DATA LISTING:
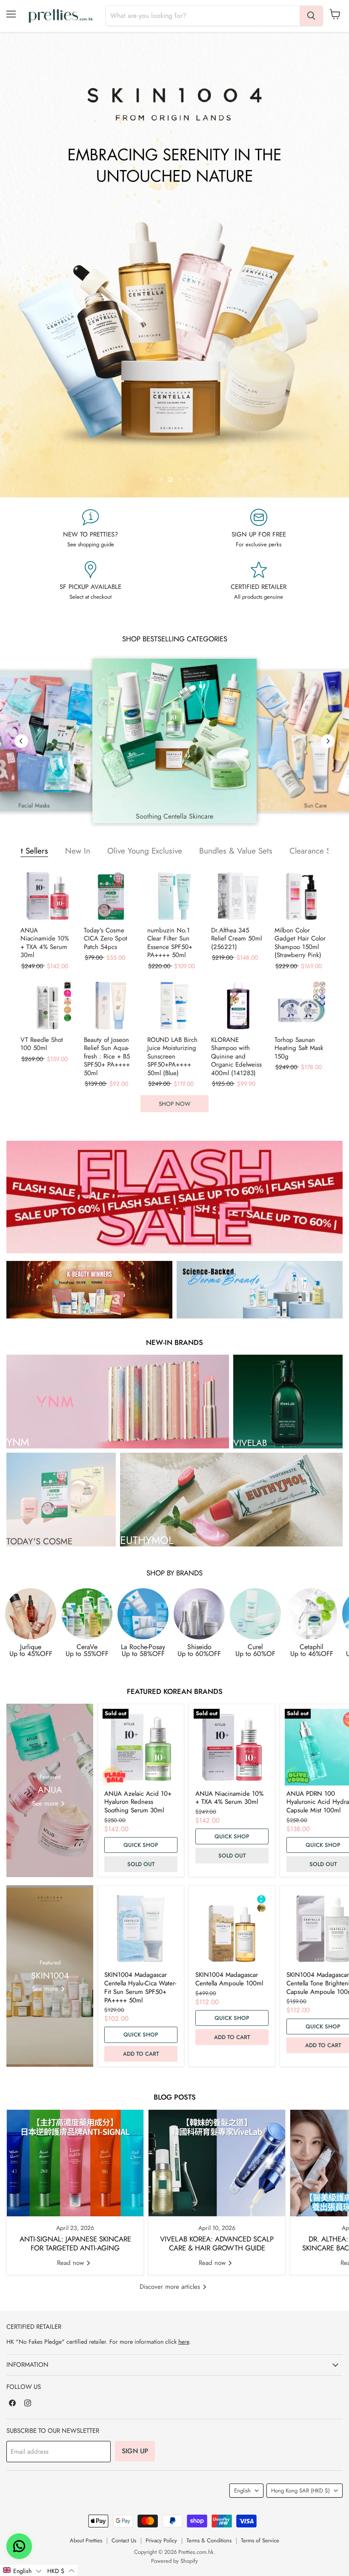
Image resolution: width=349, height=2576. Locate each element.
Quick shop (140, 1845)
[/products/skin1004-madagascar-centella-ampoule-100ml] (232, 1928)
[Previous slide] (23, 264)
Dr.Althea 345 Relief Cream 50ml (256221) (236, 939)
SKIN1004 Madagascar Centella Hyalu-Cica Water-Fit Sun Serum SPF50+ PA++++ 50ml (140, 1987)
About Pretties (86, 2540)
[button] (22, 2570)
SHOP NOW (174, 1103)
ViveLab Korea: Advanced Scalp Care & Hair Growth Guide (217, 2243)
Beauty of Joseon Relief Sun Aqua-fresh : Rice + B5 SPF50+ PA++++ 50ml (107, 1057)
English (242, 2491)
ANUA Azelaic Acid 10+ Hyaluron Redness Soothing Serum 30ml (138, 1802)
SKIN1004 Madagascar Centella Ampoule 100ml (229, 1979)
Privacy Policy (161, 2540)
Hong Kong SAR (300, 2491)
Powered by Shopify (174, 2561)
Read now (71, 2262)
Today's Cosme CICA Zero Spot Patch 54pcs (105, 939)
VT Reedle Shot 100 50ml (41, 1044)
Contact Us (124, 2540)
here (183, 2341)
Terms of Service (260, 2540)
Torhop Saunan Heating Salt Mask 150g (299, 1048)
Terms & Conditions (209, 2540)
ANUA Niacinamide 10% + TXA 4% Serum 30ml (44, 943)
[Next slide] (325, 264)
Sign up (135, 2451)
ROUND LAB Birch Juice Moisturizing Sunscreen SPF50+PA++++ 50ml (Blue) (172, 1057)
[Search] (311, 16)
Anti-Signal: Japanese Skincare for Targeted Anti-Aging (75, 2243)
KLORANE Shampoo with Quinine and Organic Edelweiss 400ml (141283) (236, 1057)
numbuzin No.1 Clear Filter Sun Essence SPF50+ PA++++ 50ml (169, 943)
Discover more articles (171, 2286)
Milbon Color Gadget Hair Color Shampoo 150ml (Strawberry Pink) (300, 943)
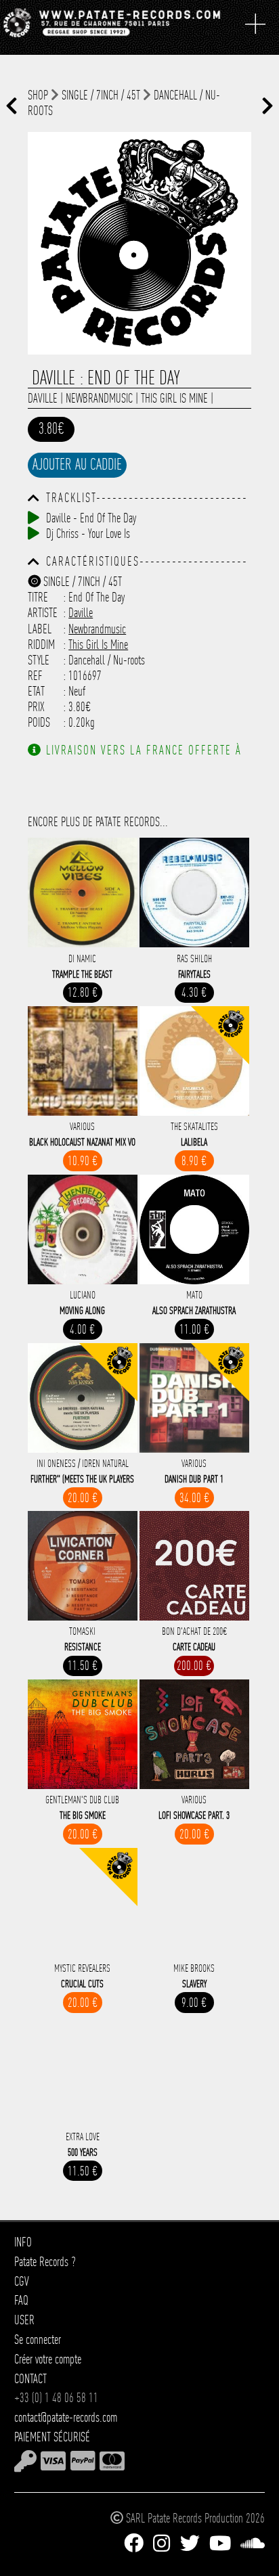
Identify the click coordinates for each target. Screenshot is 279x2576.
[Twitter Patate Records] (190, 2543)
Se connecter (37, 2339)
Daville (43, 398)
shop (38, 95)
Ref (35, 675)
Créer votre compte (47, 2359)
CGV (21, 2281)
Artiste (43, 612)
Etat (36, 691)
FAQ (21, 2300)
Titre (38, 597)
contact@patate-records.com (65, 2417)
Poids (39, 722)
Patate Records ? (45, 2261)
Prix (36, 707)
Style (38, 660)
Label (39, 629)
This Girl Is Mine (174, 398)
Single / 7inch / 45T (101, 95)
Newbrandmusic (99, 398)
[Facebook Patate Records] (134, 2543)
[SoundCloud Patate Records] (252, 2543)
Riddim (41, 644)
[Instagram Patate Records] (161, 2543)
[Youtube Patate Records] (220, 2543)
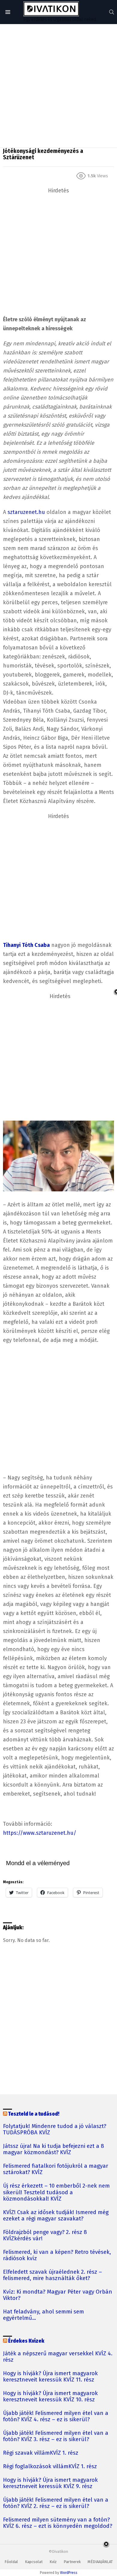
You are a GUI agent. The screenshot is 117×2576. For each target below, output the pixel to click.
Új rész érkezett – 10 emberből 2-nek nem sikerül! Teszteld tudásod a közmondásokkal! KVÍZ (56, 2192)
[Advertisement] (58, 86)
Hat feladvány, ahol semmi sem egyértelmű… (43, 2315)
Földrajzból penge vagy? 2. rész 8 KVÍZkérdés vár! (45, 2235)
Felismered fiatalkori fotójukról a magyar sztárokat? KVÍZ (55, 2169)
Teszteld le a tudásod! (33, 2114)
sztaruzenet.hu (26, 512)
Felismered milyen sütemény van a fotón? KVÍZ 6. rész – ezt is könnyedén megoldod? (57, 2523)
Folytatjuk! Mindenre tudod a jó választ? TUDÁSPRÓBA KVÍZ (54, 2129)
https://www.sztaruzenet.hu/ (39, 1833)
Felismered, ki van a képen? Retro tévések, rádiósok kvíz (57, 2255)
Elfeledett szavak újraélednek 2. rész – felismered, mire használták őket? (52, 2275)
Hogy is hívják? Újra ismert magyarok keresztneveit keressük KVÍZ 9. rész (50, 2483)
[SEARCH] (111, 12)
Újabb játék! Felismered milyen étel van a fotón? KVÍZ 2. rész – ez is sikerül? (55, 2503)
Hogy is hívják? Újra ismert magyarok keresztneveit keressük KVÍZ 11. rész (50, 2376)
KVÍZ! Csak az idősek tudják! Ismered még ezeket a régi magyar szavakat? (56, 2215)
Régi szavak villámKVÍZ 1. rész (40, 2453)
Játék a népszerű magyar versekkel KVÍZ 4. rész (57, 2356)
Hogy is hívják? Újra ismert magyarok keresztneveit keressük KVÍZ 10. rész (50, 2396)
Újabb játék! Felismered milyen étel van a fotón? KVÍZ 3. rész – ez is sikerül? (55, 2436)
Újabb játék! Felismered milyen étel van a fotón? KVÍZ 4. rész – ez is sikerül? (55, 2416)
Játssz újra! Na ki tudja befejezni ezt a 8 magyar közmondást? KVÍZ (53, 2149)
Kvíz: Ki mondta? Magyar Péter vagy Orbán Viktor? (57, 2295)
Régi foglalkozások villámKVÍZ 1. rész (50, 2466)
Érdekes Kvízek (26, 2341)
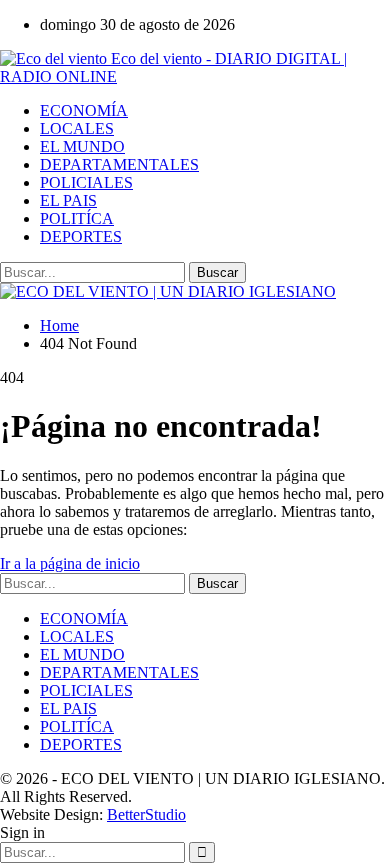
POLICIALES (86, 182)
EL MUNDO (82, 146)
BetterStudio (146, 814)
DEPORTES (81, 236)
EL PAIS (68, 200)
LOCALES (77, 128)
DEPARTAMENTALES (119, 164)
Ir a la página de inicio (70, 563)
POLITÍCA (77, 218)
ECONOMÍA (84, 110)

EXERCISE DESCRIPTION: For this exercise, please output exactly the lines above starting at the line with "Identify the click" and ending at the line with "Etat (36, 691)", ends included.

SOLVED PROBLEM:
Identify the click coordinates for each target. Screenshot is 279x2576.
[Twitter Patate Records] (190, 2543)
Se connecter (37, 2339)
Daville (43, 398)
shop (38, 95)
Ref (35, 675)
Créer votre compte (47, 2359)
CGV (21, 2281)
Artiste (43, 612)
Etat (36, 691)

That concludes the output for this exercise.